(Items from a data source)
============

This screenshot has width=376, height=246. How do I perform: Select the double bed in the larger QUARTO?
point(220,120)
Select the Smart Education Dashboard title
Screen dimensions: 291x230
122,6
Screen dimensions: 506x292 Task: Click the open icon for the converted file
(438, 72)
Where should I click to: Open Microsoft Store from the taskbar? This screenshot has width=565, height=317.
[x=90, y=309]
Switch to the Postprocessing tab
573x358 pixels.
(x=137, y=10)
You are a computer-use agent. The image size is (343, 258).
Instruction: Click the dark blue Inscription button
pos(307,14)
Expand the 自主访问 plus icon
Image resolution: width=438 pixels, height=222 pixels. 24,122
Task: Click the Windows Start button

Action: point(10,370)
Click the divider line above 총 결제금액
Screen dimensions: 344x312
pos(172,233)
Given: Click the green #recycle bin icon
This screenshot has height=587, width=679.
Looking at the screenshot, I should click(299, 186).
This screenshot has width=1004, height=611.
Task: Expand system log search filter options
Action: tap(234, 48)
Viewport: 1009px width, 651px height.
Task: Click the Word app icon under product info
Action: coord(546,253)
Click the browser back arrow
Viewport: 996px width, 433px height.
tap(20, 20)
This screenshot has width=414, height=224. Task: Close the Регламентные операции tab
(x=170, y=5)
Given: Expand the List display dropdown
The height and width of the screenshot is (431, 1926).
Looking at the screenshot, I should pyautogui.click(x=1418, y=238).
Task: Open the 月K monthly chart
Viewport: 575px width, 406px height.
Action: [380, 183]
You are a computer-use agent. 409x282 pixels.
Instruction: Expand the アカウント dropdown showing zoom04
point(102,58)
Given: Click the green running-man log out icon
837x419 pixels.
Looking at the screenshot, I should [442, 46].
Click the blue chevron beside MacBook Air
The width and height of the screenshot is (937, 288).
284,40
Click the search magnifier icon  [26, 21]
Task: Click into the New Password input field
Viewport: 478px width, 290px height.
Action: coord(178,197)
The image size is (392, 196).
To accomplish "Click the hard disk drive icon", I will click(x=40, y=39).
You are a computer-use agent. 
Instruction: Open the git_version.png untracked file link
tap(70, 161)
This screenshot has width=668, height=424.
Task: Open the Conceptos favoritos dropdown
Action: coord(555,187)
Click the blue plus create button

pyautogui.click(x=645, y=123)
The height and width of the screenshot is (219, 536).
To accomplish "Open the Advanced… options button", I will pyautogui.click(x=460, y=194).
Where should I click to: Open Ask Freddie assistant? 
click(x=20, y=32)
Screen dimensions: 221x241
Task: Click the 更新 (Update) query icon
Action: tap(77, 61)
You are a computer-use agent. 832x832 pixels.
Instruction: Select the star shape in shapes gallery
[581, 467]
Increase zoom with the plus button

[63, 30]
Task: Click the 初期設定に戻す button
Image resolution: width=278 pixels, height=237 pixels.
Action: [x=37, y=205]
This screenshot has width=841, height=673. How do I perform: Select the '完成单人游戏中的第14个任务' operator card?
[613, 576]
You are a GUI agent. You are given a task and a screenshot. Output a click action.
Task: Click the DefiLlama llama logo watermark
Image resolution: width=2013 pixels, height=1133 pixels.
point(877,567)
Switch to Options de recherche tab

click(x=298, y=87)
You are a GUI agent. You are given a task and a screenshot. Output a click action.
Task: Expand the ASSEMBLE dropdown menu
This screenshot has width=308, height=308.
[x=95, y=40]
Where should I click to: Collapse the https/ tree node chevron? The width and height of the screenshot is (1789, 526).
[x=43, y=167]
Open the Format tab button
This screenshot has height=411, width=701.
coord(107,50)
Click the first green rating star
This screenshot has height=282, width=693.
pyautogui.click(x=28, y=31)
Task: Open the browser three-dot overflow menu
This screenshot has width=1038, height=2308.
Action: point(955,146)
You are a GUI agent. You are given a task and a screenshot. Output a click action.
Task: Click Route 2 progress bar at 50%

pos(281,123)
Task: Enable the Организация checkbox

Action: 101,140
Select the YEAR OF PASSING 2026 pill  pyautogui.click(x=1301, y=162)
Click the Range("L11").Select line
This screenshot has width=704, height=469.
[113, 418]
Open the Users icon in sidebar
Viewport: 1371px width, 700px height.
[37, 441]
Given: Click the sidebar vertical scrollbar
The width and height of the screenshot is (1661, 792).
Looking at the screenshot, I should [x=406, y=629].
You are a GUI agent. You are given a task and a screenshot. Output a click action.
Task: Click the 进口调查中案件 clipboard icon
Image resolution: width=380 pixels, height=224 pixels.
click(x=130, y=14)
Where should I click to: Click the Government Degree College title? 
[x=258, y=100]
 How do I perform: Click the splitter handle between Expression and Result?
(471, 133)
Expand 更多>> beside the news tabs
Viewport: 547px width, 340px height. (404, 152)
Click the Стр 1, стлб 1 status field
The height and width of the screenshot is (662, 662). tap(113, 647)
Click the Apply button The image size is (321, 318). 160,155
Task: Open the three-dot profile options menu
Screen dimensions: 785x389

============

▶ **Problem statement**:
Exactly reproduce the lines of the data above that run from the line containing "Task: Click the 进口调查中案件 clipboard icon" through the final one.

▶ **Output**:
Task: Click the 进口调查中案件 clipboard icon
Image resolution: width=380 pixels, height=224 pixels.
click(x=130, y=14)
Where should I click to: Click the Government Degree College title? 
[x=258, y=100]
 How do I perform: Click the splitter handle between Expression and Result?
(471, 133)
Expand 更多>> beside the news tabs
Viewport: 547px width, 340px height. (404, 152)
Click the Стр 1, стлб 1 status field
The height and width of the screenshot is (662, 662). tap(113, 647)
Click the Apply button The image size is (321, 318). 160,155
Task: Open the three-dot profile options menu
Screen dimensions: 785x389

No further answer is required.